Valori deflazionati con l’indice nazionale dei prezzi al consumo AMECO (codice ZCPIN)

Nel 2019, in termini reali, la perdita del 2011-12 non era ancora stata recuperata, nemmeno qui non esistono precedenti così gravi. Abbiamo quindi passato un intero decennio di stagnazione salariale, al quale si aggiungerà l’ulteriore perdita del 2020.

Com’era la storia che “con l’euro lavoreremo un giorno in meno guadagnando come se lavorassimo un giorno in più”?

 

DISOCCUPAZIONE

Ma c’è anche chi il lavoro non ce l’ha proprio, il cui reddito quindi è zero!

Per “disoccupato” si intende chi cerca attivamente un impiego. Il tasso di disoccupazione si calcola mettendo i disoccupati in rapporto alla forza lavoro, quest’ultima data dalla somma fra disoccupati e occupati.


Fino al 1976 dati AMECO (codice ZUTN), dal 1977 dati ISTAT

La disoccupazione è un problema interno che storicamente ci ha sempre afflitti, soprattutto nel Sud Italia. Abbastanza palese che gli aumenti di disoccupazione arrivano all’indomani dei momenti di crisi, da noi come pure negli altri paesi.

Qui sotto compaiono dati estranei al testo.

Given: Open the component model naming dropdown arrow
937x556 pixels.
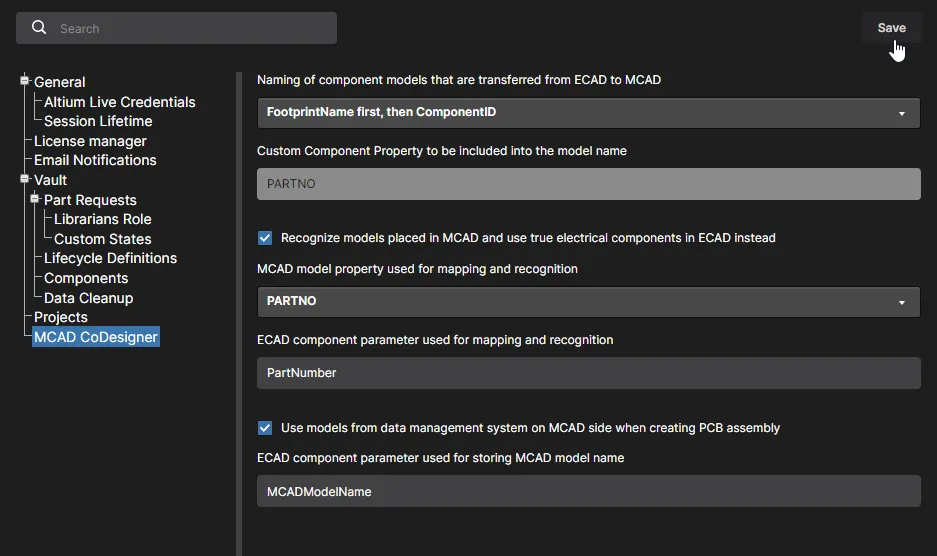Looking at the screenshot, I should (x=902, y=113).
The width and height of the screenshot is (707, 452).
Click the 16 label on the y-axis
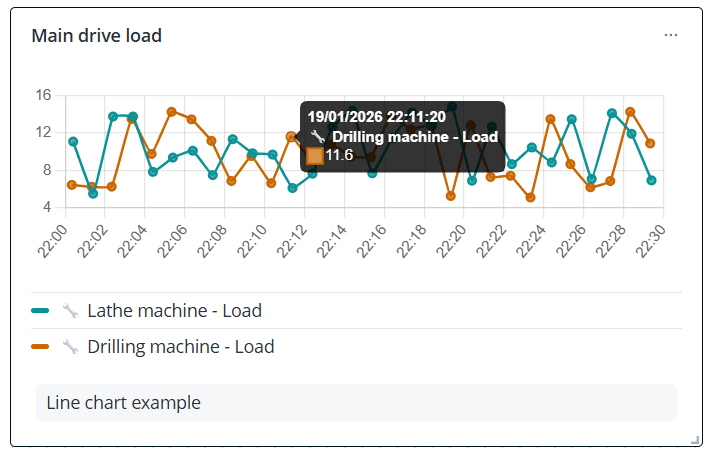coord(43,95)
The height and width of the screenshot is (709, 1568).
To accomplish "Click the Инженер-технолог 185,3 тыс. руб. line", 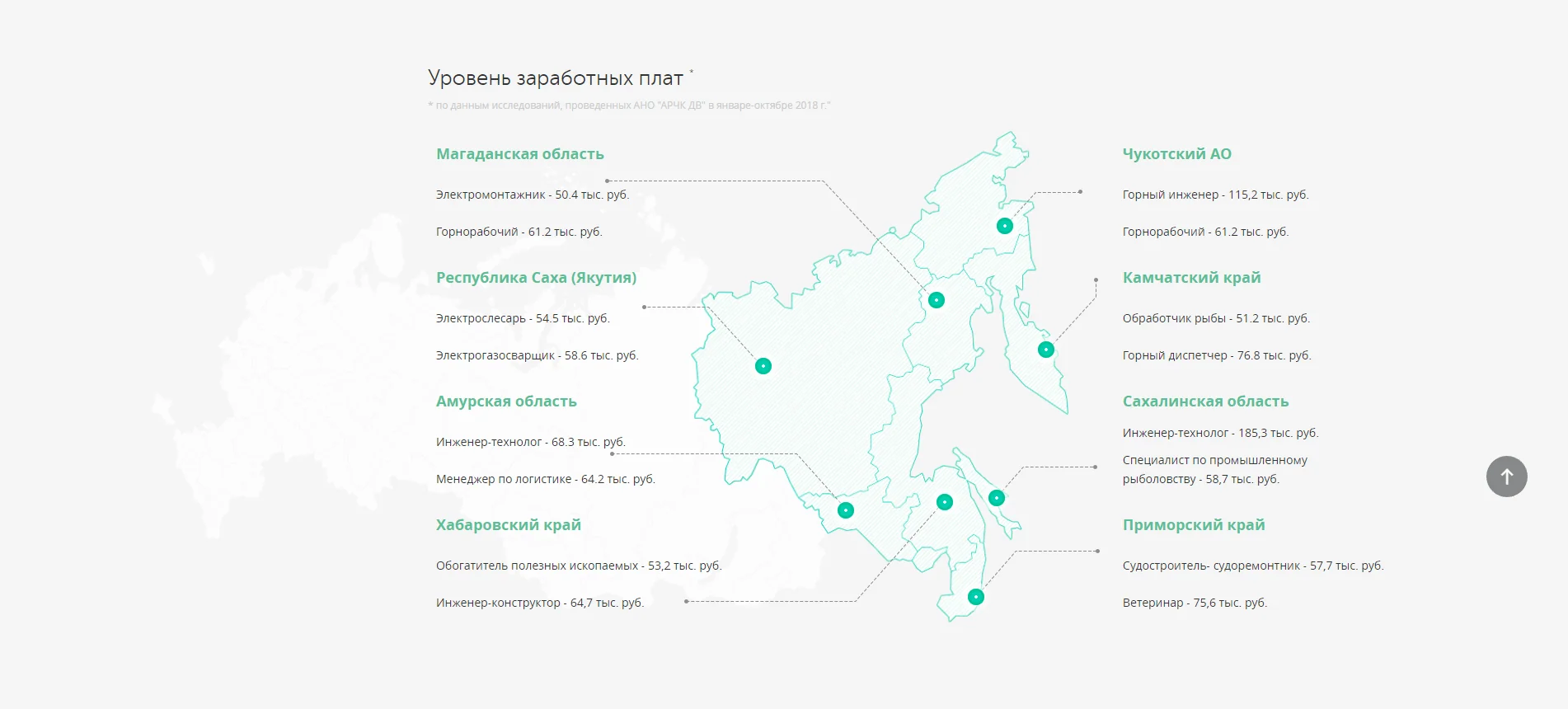I will 1220,433.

Ci sono voluti 19 anni affinché la disoccupazione passasse dal 6,2% del 1976 all’11,2% del 1995. La discesa dalla fine degli anni 90 è merito delle “riforme strutturali”, cioè precarizzare e flessibilizzare il lavoro, in questo caso parliamo del “Pacchetto Treu” del 1997.

In tal modo la disoccupazione scende al 6,1% del 2007, ma con la successiva doppia recessione sale fino al 12,7% del 2014, un valore che batte il precedente record del 1998 (11,3%). Una simile impennata, in appena sette anni, non ha precedenti nella nostra storia.

Il “vecchio conio” ci aveva lasciato nel 2001 con una disoccupazione al 9% e nel 2019 ce l’avevamo ancora al 10%, nonostante la discesa negli ultimi anni, ovviamente dovuta ad altre riforme (vedi il Job Act).

Il risultato è come vedete un aumento del lavoro precario, spesso proprio dopo le date prima citate, sotto il grafico OCSE sul lavoro a tempo determinato dal 1983 al 2019, rapportato all’occupazione dipendente complessiva.

Ad un problema già esistente, quindi, si aggiunge anche quello della qualità del lavoro, che non è proprio di secondo piano.

 

RICAPITOLANDO

Che l’Italia prima dell’euro non fosse il paese dei balocchi è pacifico, ma è impressionante come nel percorso che ci ha avviato nella moneta unica molte cose sono peggiorate.

Cruciali gli anni 90 quando la svalutazione ha dato un parziale sollievo, in termini di produzione, di produttività di conti con l’estero ma è durato molto poco. Quando il duro processo di convergenza, cominciato nel 92, volge al termine nel 2002.

La validità di un modello economico, ribadiamo, si misura da come esso reagisce alle crisi, perché in tempi “normali” siamo bravi tutti! I limiti di un sistema che distrugge la domanda interna e che vive solo per esportare, non sono più né nascondibili né giustificabili.

Se nel 2019 eravamo ancora nella merda e adesso si è aggiunto il crollo del 2020, quando mai dovremmo recuperare i valori del 2007? Una generazione ce la siamo già giocata, ma di questo passo diventeranno due!